By Gina Daugherty
The Cincinnati Enquirer
For every generation, there is a gap. One of the widest is that between students and administrators.
Girls love low-slung jeans with their thongs hanging out. Boys love baggy pants with their boxers hanging out. School officials hate clothes that reveal the underwear of either.
The relationship between student freedom and school dress code has always been tenuous.
"Every generation has its thing that is a ridiculous fashion statement, but it looks good to them," says Margie Voelker-Ferrier, associate professor for fashion design at the University of Cincinnati. "No one realizes how silly they look until they are in their 50s."
The thing about fashion, says Voelker-Ferrier, is that once it becomes pervasive, it dies. Thongs will go the way of corsets, while capri pants will vanish like parachute pants. What most people don't know is where the items originate.
Baggy pants on men originated in the prison system, says Voelker-Ferrier. Prisoners are not given belts to hold up their pants. In defiance, hip-hop culture adopted the look.
Gauging the times
Writing a dress code that addresses thong underwear and baggy pants one year is fruitless when midriff shirts and body jewelry are popular the next. A code that changes with the times can be elusive.
"Every time you try to set rules, things change," says Principal Ron Spurlock, of Liberty School in the Lakota School District. "There are so many gray areas. I've seen districts where the dress code says shorts must be at least fingertip length. But what if a student has long arms? Or short legs? It's hard to be fair and consistent."
The Lakota district recently adopted a dress code that is brilliant in its simplicity: Don't show skin. Necklines should be high enough that cleavage is covered, while lower garments are to be high enough that no underwear or buttocks show.
But rest assured, students will find a way to challenge it.
It took a 40-member panel of educators, parents and students to draft the policy. Some members were conservative while others said, "So what?" to skin. What resulted is a policy that Spurlock says should be fairly easy to enforce.

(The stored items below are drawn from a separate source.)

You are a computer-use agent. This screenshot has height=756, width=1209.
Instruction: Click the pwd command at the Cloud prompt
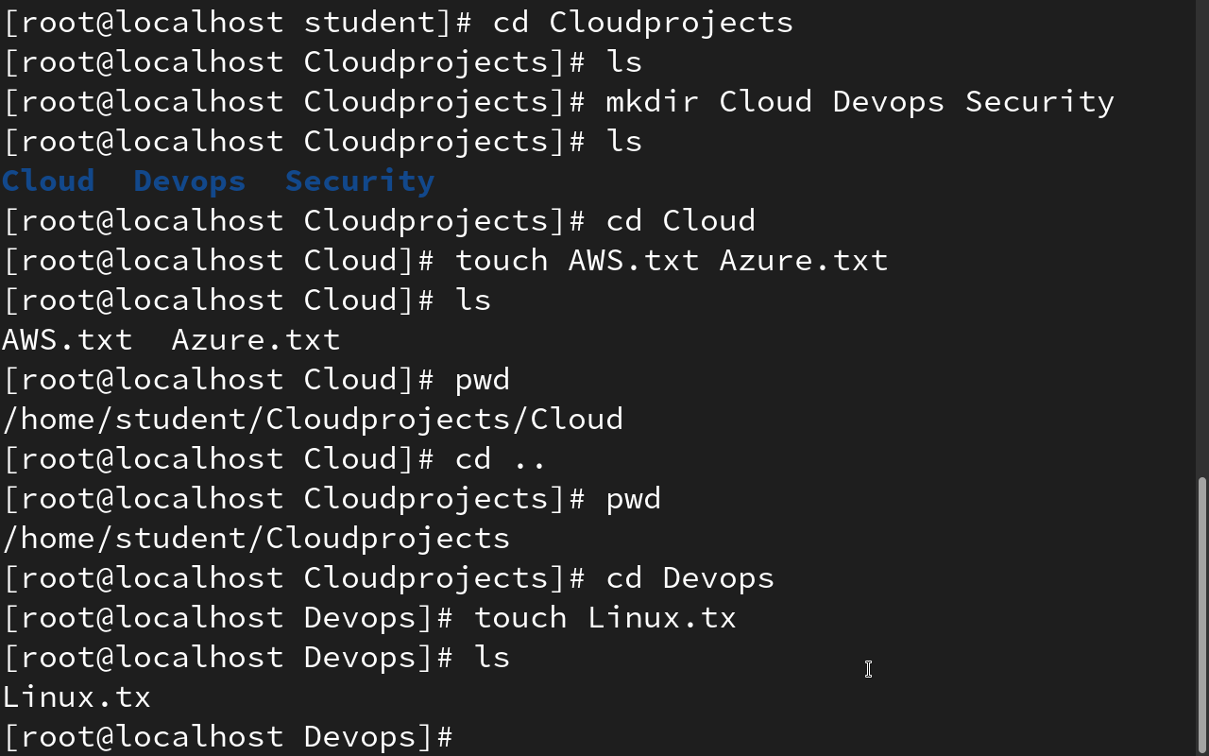click(x=483, y=379)
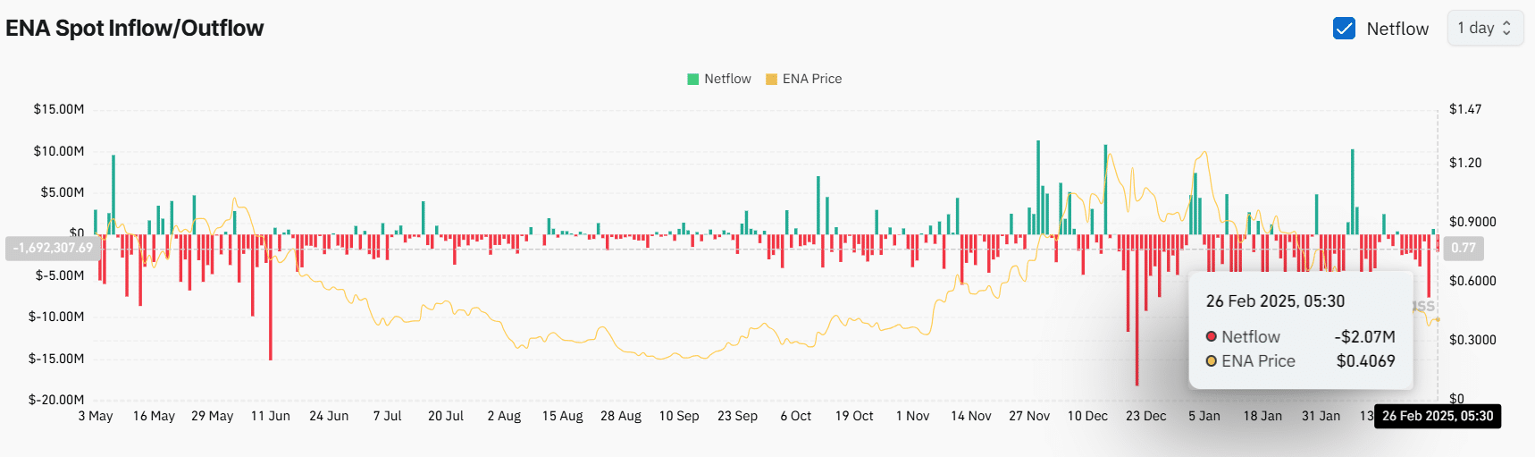Viewport: 1535px width, 457px height.
Task: Click the -$2.07M Netflow value in tooltip
Action: 1364,336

Enforcement was a problem at Fairfield City Schools, says Ann Crone, Board of Education member. The old policy was enforced by some teachers in some buildings, but not by all in every building. As a result, Fairfield set a new policy into place last year to address the discrepancies.
Crone said she has been pleasantly surprised at how many students are in favor of tightening up the dress code. And she adds that they are not asking for much.
"No bare midriffs and pants must be pulled up," Crone says. "We do not want to see any bareness. You must be covered. It's very simple."
The best part, for school officials at least, is that the policies will be reviewed regularly - to coincide with the times.